因此,根据我的理解,答案只是对更混乱的事实的简化近似。
sections are contained with segments
部分包含在段中
You can have ELF executables with no section headerand relocatable (*.o) files usually do not have segment header. Furthermore, in the readelf output in the accepted answer one can see the .interp section in multiple segments. I do not see any containment restriction.
您可以拥有没有节头的ELF 可执行文件,而可重定位 (*.o) 文件通常没有段头。此外,在已接受答案的 readelf 输出中,您可以在多个段中看到 .interp 部分。我没有看到任何收容限制。
the segments contain information needed at runtime, while the sections contain information needed during linking.

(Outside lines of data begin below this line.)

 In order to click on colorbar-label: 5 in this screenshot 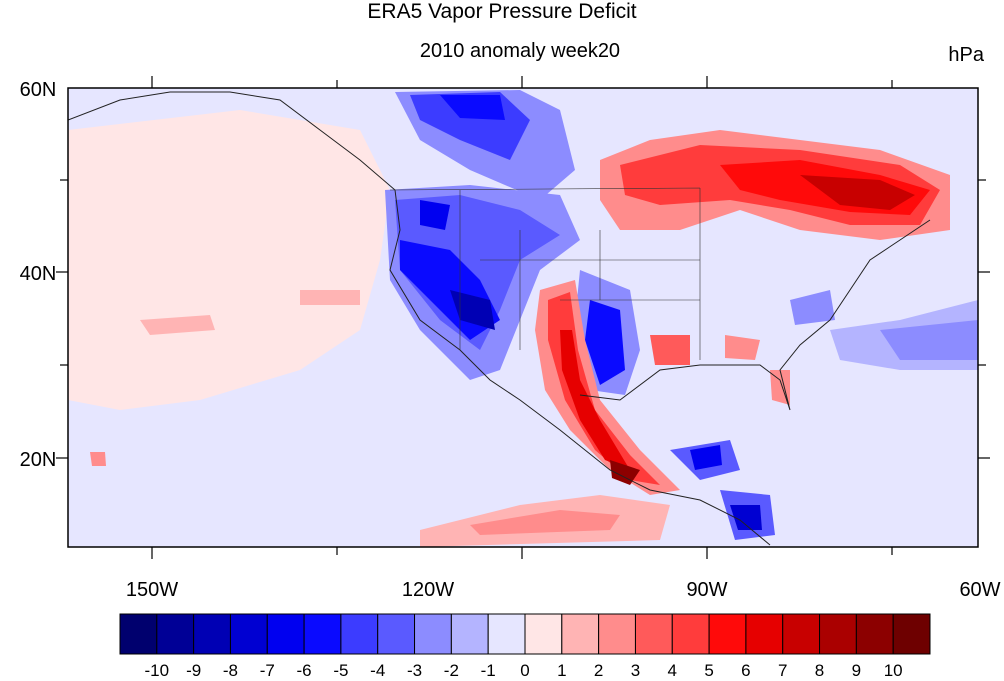, I will do `click(708, 670)`.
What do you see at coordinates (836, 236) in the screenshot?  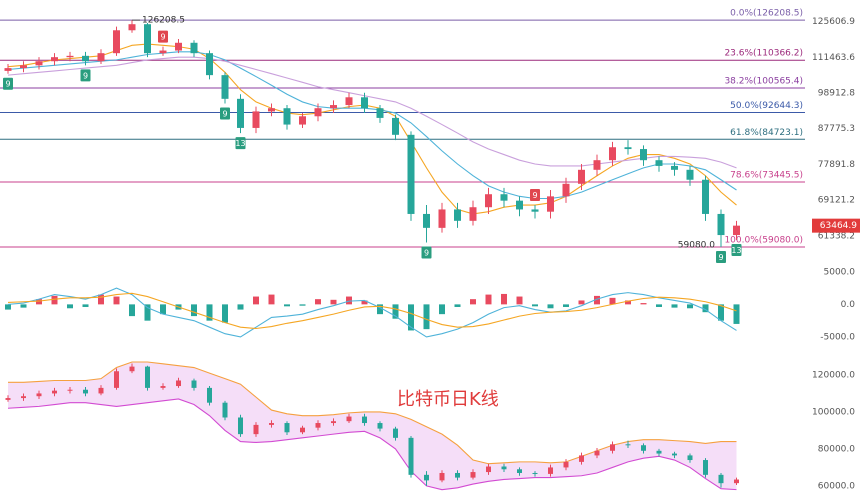 I see `y-tick-label: 61338.2` at bounding box center [836, 236].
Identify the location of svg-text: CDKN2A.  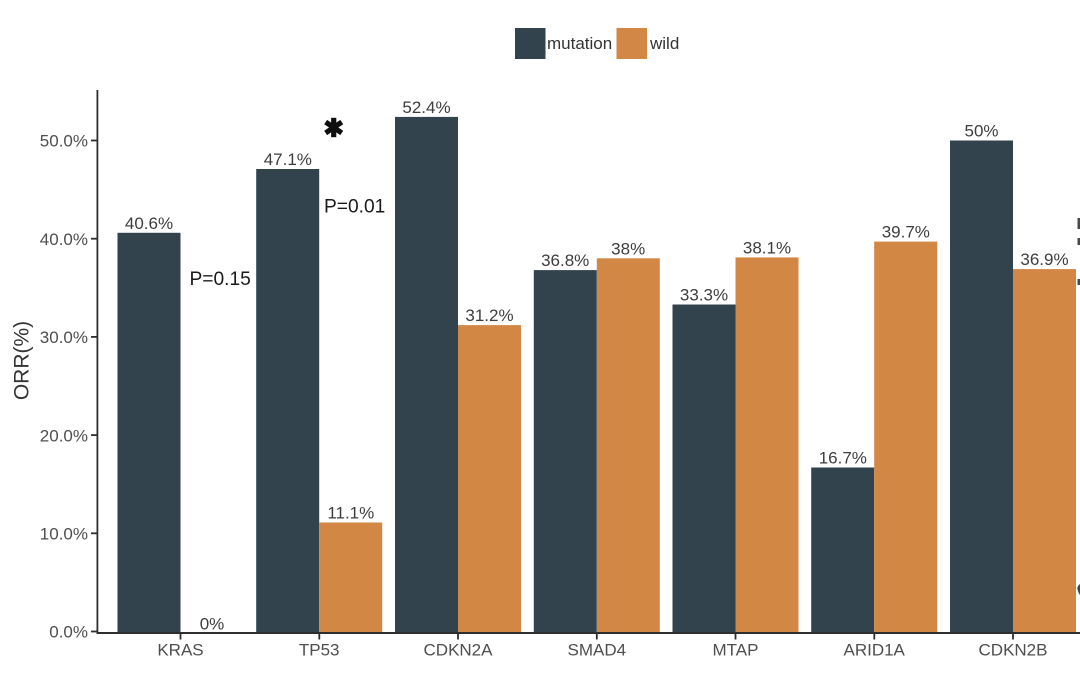
(459, 650).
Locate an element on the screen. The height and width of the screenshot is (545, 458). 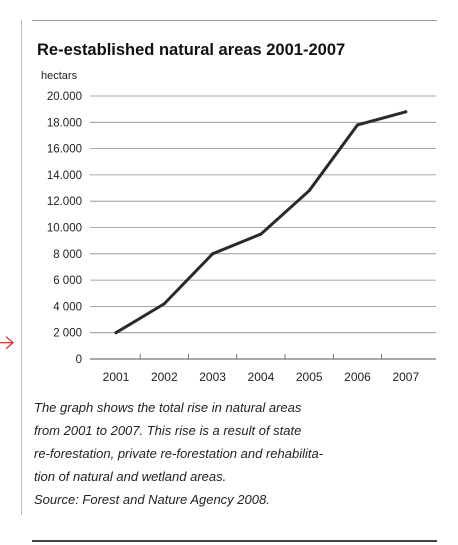
y-tick-label: 8 000 is located at coordinates (68, 255).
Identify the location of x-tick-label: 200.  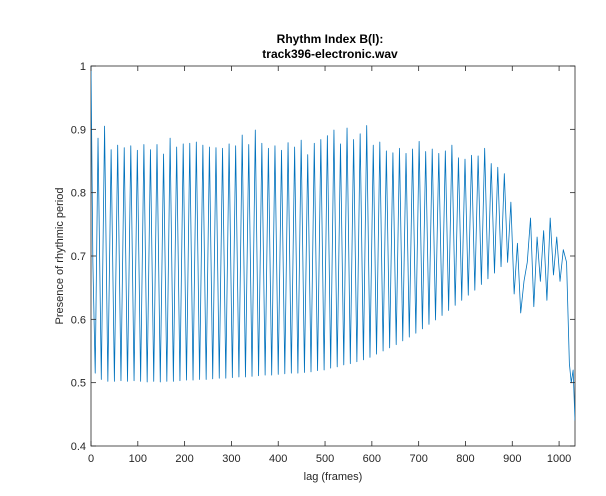
(184, 459).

段包含运行时所需的信息,而段包含链接期间所需的信息。
Again this seems like a simplification. The runtime loader (or "interpreter") also needs the sections for loading shared libraries, resolving symbols, doing relocations etc.
这似乎又是一种简化。运行时加载器(或“解释器”)还需要用于加载共享库、解析符号、进行重定位等的部分。
To conclude, while the given answers are probably reasonable general approximations, it apparently gets more complicated when looking at the details.
总而言之,虽然给出的答案可能是合理的一般近似值,但在查看细节时显然会变得更加复杂。